Solved – Clustering Algorithm for labeled data

clumpingclusteringk-meansmachine learningsupervised learning

This is more of a theoretical/solving an argument sort of question.

Assuming I have a bunch of data point with 11 features I consider relevant about each point and 2 "labels": one is a boolean label ( 0 or 1), one is a continuous "label" (thought I'm not sure the word label really applies here).

What I want to do is basically: Find a way to predict both of these labels as accurately as possible. Find the features which influence these labels the most (even if by finding said features I'm unable to find a strong equation for actually predicting the labels).

Also, of note would be the fact that, although I care about both labels, predicting the second would automatically mean I predict the first and predicting the first is enough to "solve" the problem in most cases.
With me until now? Ok, perfect.

Someone suggested to me that this would be a perfect scenario to apply clustering algorithms, but I'm not quite sure why. I was under the impression that clustering, generally speaking, is used to label unlabeled data (I have labeled data here) and for actually making predictions on unlabeled data a regression (be it with a SVM, a NN or w/e) or classification type algorithm is what can be used.

The only situation in which I could see clustering being used here is to turn the continuous label into a fixed number of labels.

Is there another situation in which a clustering algorithm can be applied to this sort of problem? Are there ways to use clustering algorithms to predict already existing labels or figure out if there is even a relation at all between a given label and a feature? Can clustering algorithms be used to filter out irrelevant features?

Best Answer

Clustering algorithms will always perform much much worse compared to classification methods.
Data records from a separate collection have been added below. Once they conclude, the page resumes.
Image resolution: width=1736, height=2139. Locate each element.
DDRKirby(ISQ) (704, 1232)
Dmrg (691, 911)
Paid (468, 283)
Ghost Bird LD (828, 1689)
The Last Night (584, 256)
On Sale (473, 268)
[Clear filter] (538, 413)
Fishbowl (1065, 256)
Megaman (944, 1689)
If you have labels, use classification or regression instead of clustering!

The reason is simple:

The clustering does not know which problem to solve, and there may well be more than one. You have no control over it solving anything related to your task.

For example, you might want to predict of a user will buy the product (classification) or the amount of money/time he spends on your site (regression). A clustering algorithm, since it does no know what you are interested in, may consider it more important to cluster your users by the weekday the, first visited your site... which may be a very good clustering, yet essentially useless for your business.